Advanced Statistics for Epidemiology
Expert-defined terms from the Advanced Skill Certificate in AI in Public Health and Epidemiology course at London School of International Business. Free to read, free to share, paired with a globally recognised certification pathway.
Advanced Statistics for Epidemiology #
Advanced statistical methods used in epidemiology to analyze and interpret data related to disease patterns, risk factors, and health outcomes.
Bayesian Statistics #
A statistical approach that combines prior knowledge with current data to make inferences about population parameters.
Confounding Variable #
A variable that distorts the relationship between the independent and dependent variables in a study, leading to incorrect conclusions.

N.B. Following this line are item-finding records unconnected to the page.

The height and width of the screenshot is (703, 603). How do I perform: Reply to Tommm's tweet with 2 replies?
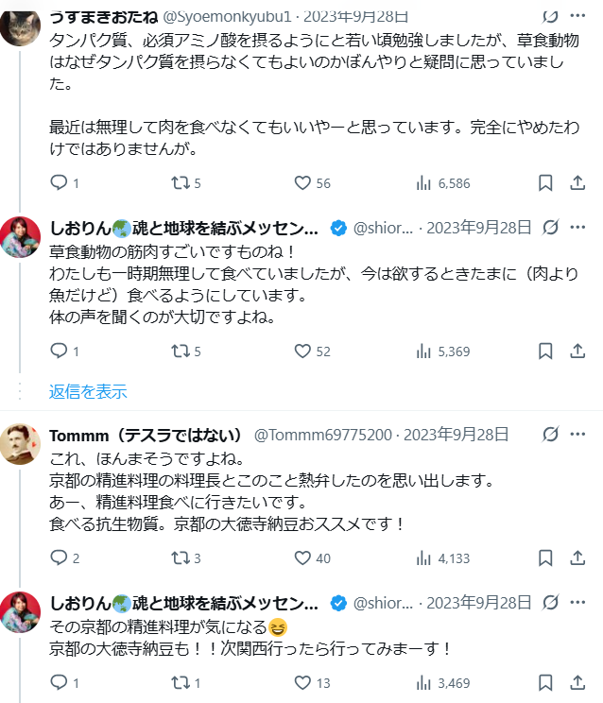click(59, 557)
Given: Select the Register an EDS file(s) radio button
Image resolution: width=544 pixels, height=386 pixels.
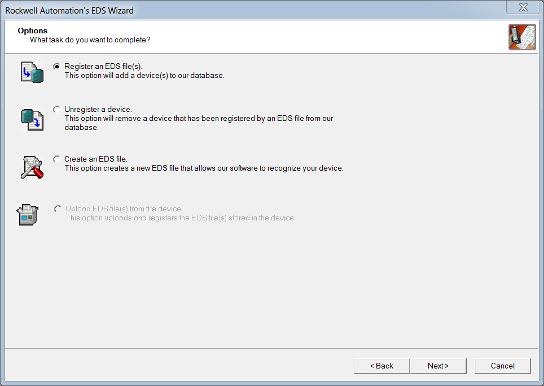Looking at the screenshot, I should coord(57,66).
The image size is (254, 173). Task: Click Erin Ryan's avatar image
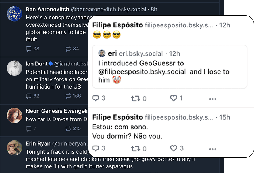click(x=15, y=148)
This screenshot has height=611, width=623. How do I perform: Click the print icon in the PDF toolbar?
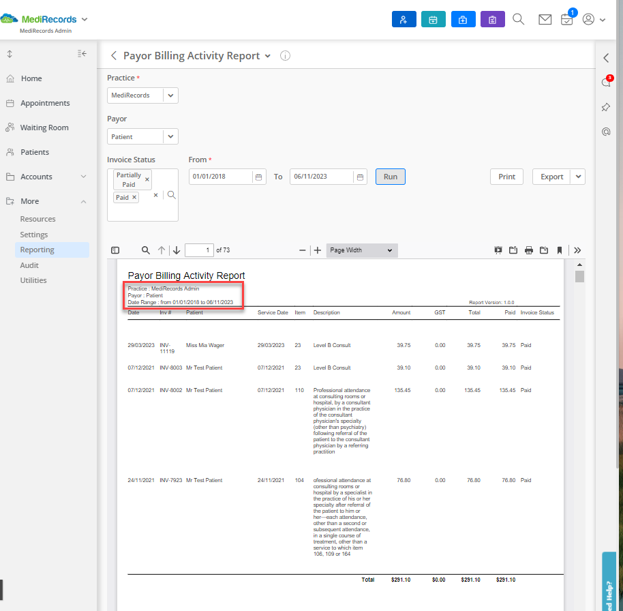[x=528, y=250]

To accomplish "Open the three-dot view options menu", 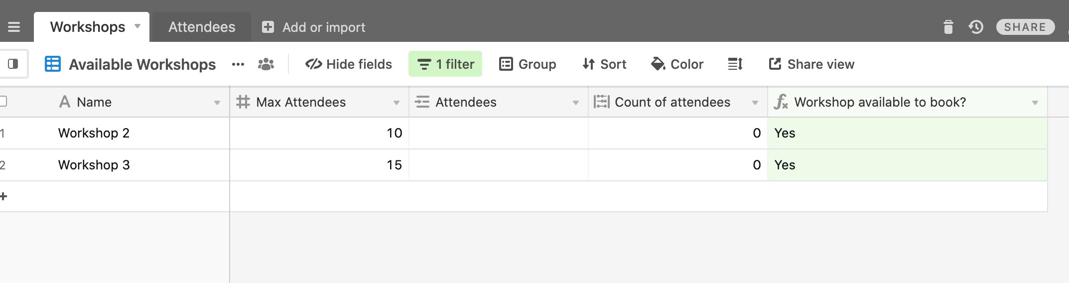I will (x=238, y=64).
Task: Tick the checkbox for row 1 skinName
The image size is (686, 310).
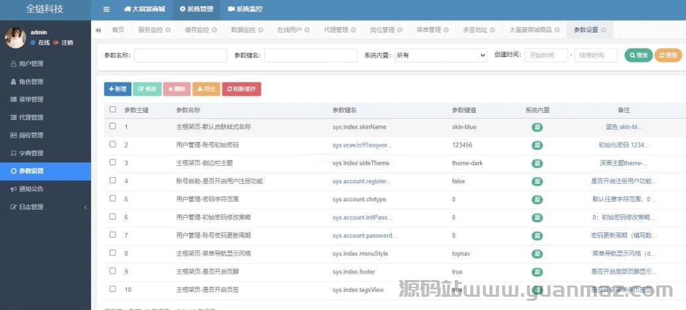Action: pos(113,126)
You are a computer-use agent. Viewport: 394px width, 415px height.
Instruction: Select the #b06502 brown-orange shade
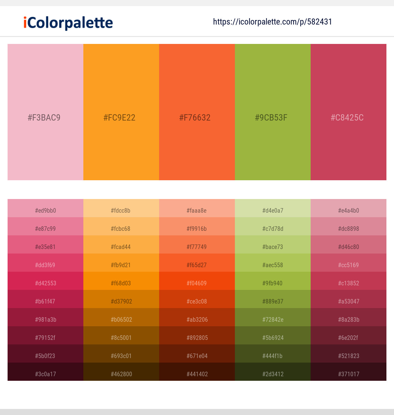click(121, 317)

Cox Proportional Hazards Model #
A statistical model used to analyze the relationship between survival time and one or more predictor variables.
Descriptive Statistics #
Statistical techniques used to summarize and describe the main features of a dataset.
Hazard Ratio #
A measure of how much more likely an event is to occur in one group compared to another group over time.
Hypothesis Testing #
A statistical method used to determine whether there is enough evidence to reject a null hypothesis.
Incidence Rate #
The number of new cases of a disease that occur in a population at risk during a specific time period.
Logistic Regression #
A statistical model used to examine the relationship between a categorical dependent variable and one or more independent variables.
Multiple Imputation #
A technique used to handle missing data by creating multiple sets of imputed values based on the observed data.

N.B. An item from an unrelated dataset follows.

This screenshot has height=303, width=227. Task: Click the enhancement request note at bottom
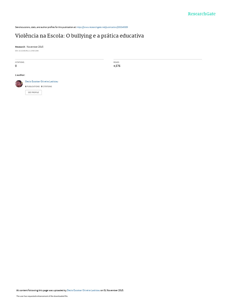point(42,296)
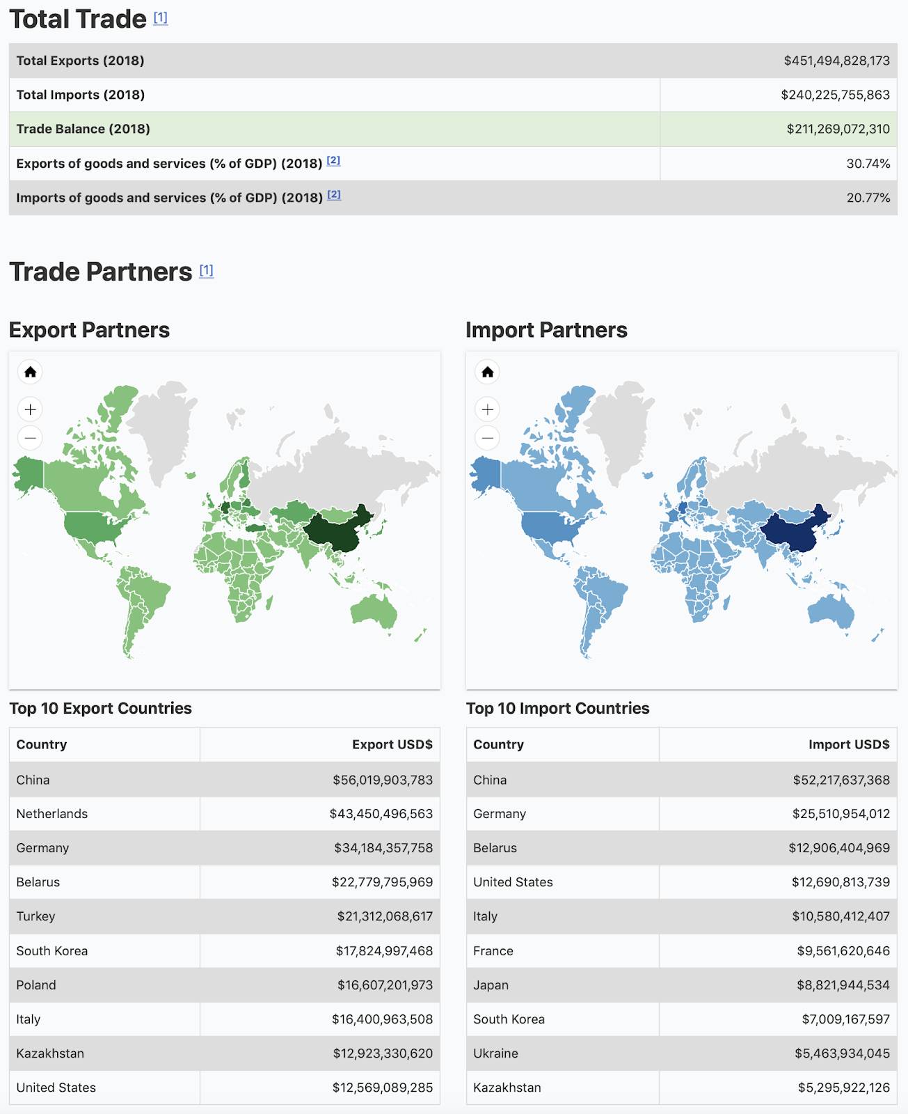Click the Netherlands row in export table

pyautogui.click(x=224, y=813)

Negative Binomial Regression #
A regression model used to analyze count data with overdispersion, where the variance exceeds the mean.
Odds Ratio #
A measure of association between an exposure and an outcome in a case-control study.
Parametric Survival Analysis #
A statistical method used to model survival data assuming a specific distribution for the survival times.
Poisson Regression #
A regression model used to analyze count data when the outcome variable follows a Poisson distribution.
Random Effects Model #
A statistical model that accounts for clustering or repeated measures within the data by including random effects in the model.
Receiver Operating Characteristic (ROC) Curve #
A graphical representation of the trade-off between sensitivity and specificity for a binary classifier.
Relative Risk #
A measure of the strength of association between an exposure and an outcome in a cohort study.
Sample Size Calculation #
The process of determining the number of subjects needed for a study to detect a specified effect size with a given level of confidence.
Survival Analysis #
A statistical method used to analyze time-to-event data, such as time until death or disease recurrence.
Time Series Analysis #
A statistical technique used to analyze data collected at regular intervals over time to identify patterns and trends.
Zero #
Inflated Poisson Regression: A regression model used to analyze count data with excess zeros, where the data may come from a mixture of two processes.